[Start of Attachment]

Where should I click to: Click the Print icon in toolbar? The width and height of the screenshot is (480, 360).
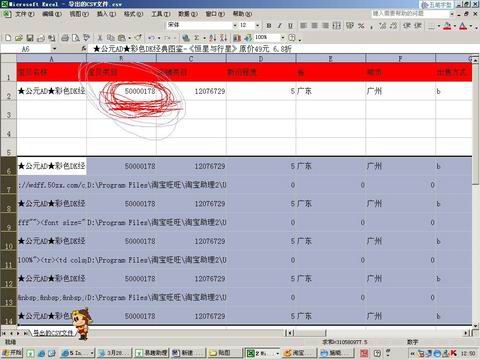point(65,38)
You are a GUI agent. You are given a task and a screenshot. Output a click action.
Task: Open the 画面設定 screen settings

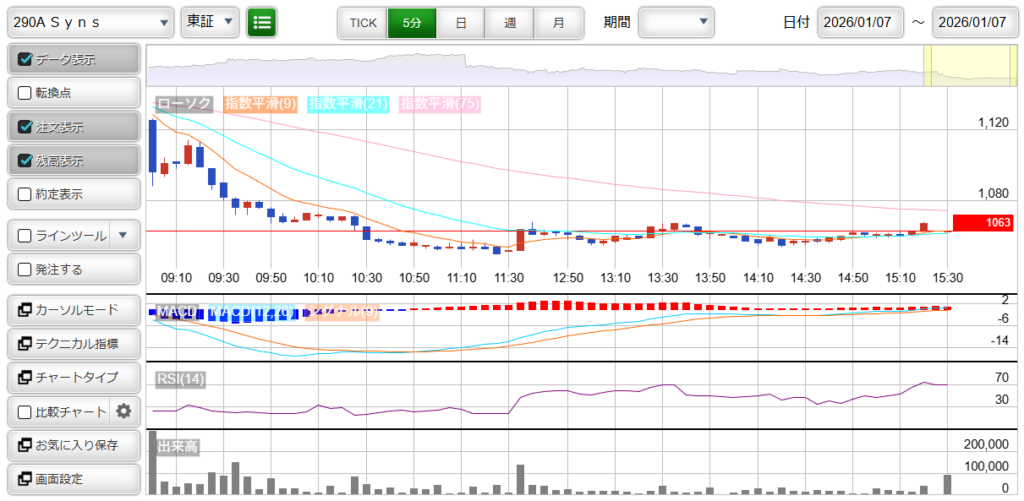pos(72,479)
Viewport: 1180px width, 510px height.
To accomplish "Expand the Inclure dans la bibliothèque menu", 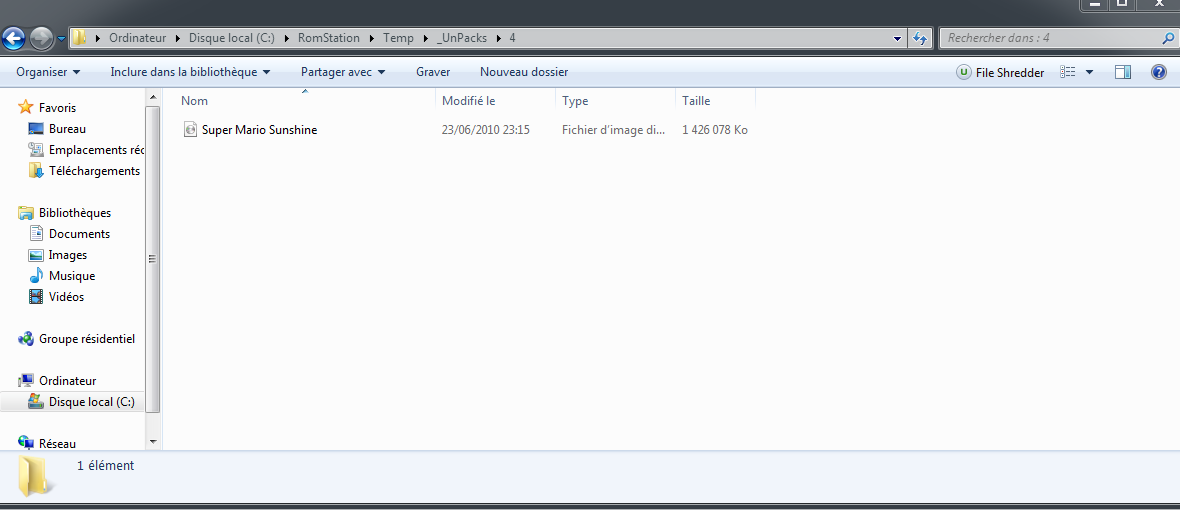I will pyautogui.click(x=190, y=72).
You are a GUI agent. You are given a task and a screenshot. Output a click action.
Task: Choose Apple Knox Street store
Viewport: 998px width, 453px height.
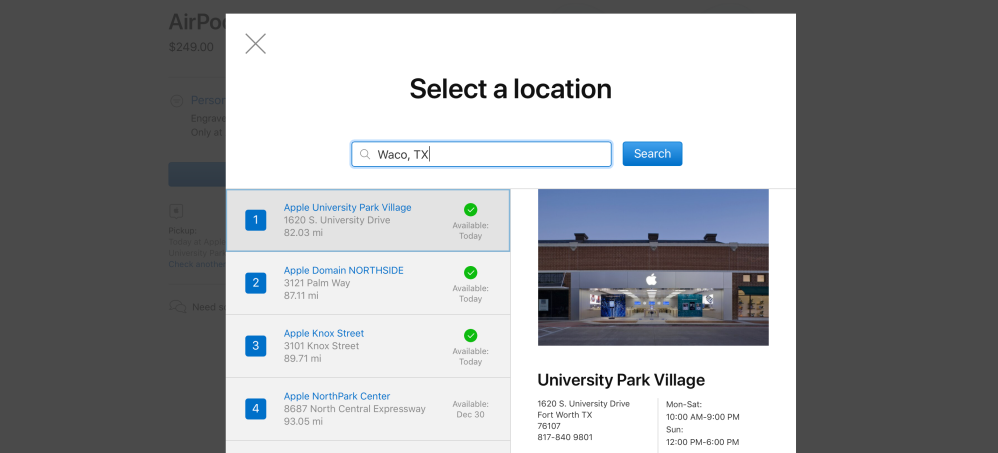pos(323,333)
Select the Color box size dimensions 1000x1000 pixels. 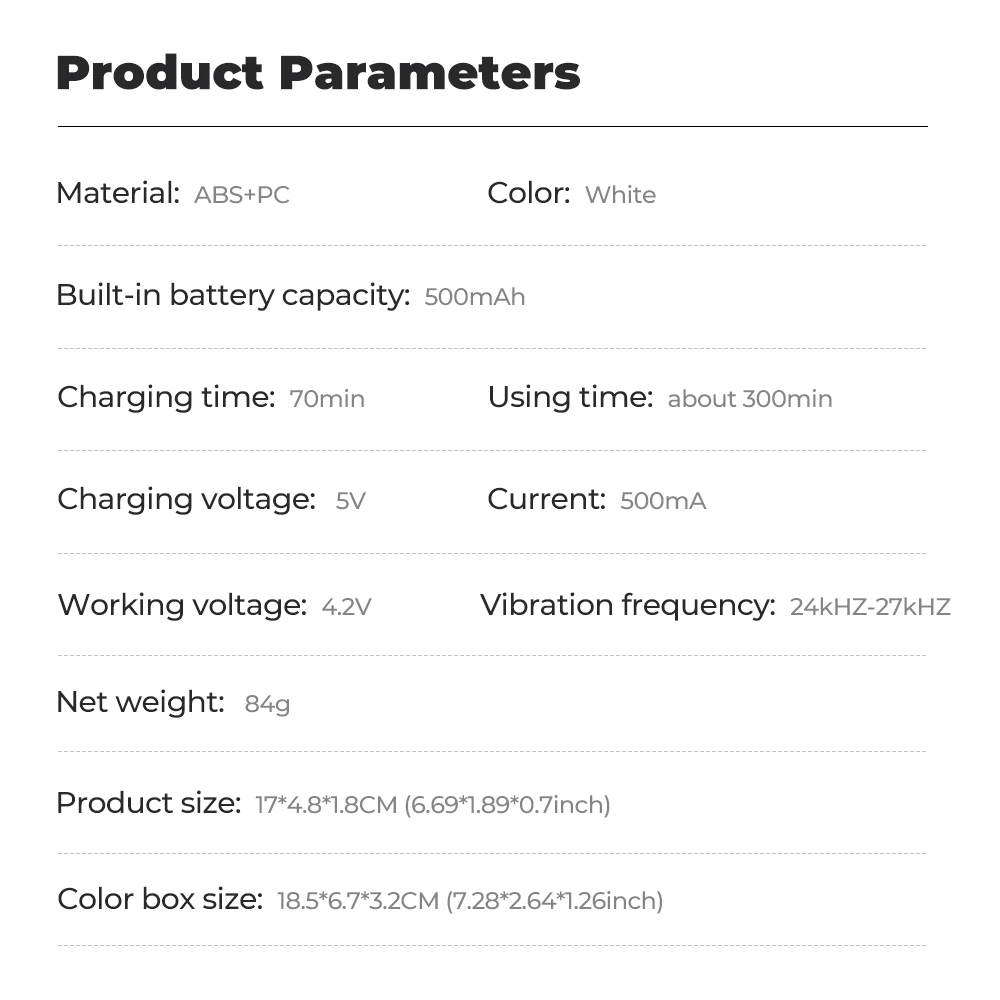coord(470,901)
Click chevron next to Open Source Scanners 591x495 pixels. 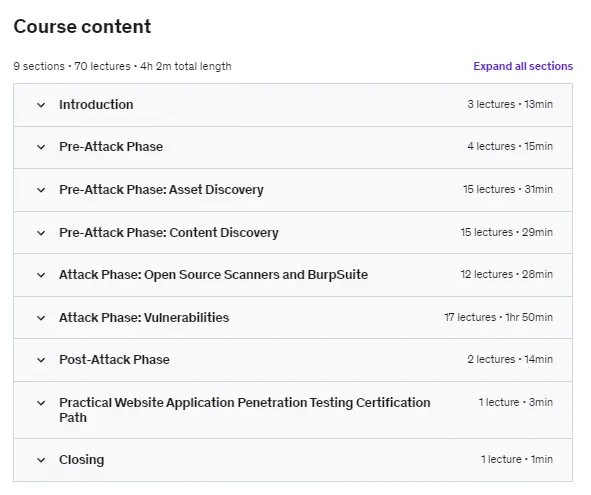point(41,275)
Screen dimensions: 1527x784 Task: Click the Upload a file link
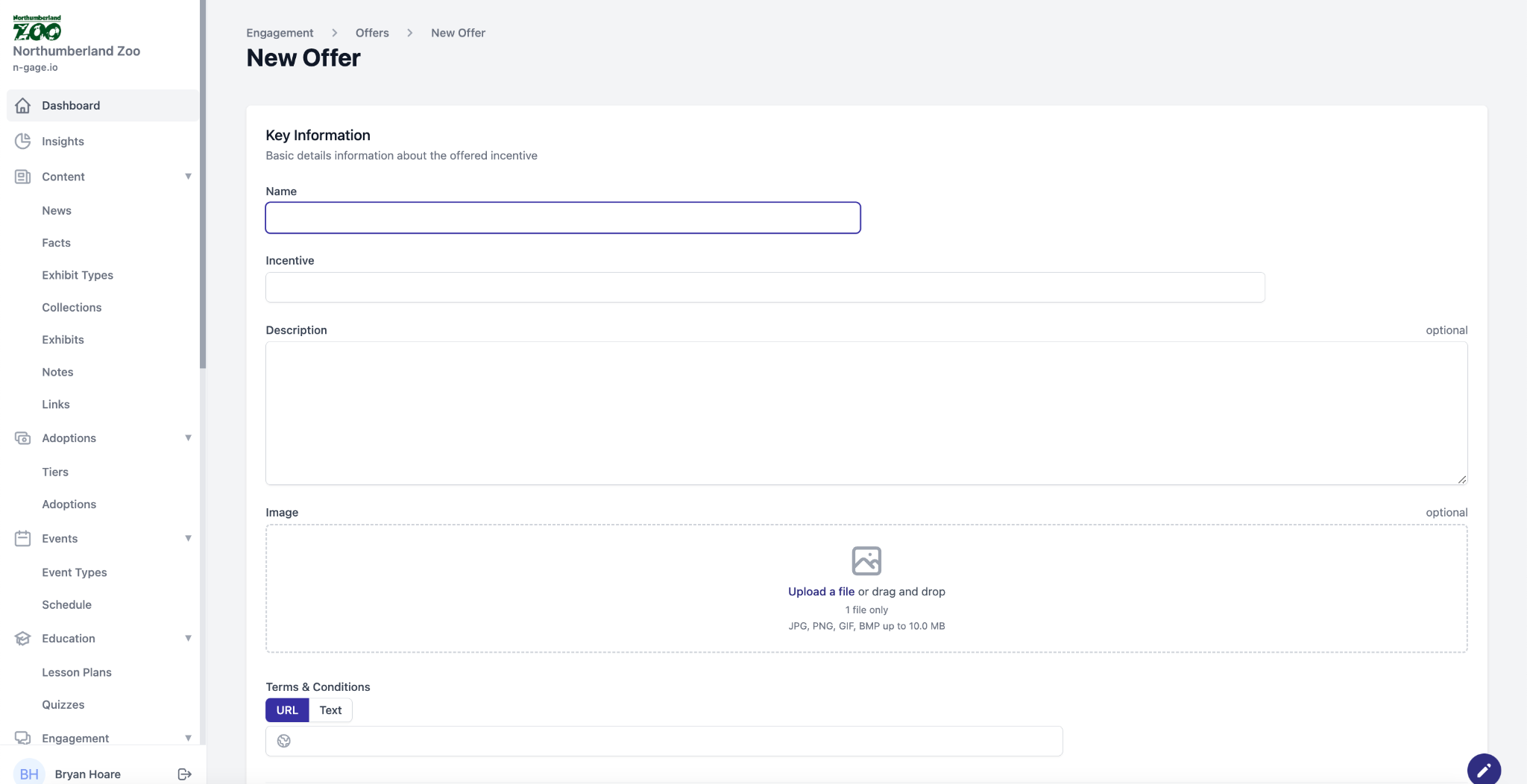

[End of Attachment]

YOUR OBJECTIVE.
The lines running from the beginning of the listing above through the line that holds "Viewport: 1180px width, 510px height." are to be duplicated exactly, both ends kept, pictures omitted.

RESULT OF THE EXERCISE.
Where should I click to: Click the Print icon in toolbar? The width and height of the screenshot is (480, 360).
point(65,38)
You are a GUI agent. You are given a task and a screenshot. Output a click action.
Task: Open the 画面設定 screen settings

pos(72,479)
Viewport: 1180px width, 510px height.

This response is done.